Extracted records
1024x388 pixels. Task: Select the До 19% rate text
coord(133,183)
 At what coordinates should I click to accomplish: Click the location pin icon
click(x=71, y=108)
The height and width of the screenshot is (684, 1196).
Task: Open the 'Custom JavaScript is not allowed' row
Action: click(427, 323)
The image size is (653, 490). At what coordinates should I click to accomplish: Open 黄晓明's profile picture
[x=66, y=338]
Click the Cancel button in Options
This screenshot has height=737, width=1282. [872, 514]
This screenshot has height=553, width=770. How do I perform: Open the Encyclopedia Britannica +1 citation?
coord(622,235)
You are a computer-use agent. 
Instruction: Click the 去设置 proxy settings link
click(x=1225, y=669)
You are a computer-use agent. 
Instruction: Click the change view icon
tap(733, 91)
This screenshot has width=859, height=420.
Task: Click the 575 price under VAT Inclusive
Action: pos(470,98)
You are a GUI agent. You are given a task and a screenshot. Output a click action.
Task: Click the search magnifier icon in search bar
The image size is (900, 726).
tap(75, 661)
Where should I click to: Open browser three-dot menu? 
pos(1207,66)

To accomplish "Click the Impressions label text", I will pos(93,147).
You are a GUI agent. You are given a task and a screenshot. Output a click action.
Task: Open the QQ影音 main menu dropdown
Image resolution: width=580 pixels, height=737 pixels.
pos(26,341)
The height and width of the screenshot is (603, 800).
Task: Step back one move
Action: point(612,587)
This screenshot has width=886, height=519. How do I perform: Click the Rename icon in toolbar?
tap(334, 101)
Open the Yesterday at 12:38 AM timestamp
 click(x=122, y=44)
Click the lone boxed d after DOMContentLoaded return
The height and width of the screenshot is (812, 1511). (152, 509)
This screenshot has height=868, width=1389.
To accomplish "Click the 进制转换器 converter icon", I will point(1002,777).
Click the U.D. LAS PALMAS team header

▸ Task description: Reproduce the items beginning with the line containing "Click the Cancel button in Options" and continuing through the line containing "click(x=1225, y=669)", swapping "citation" for "reference" and keeping everything else the same.

▸ Output for this exercise:
Click the Cancel button in Options
This screenshot has height=737, width=1282. [872, 514]
This screenshot has height=553, width=770. How do I perform: Open the Encyclopedia Britannica +1 reference?
coord(622,235)
You are a computer-use agent. 
Instruction: Click the 去设置 proxy settings link
click(x=1225, y=669)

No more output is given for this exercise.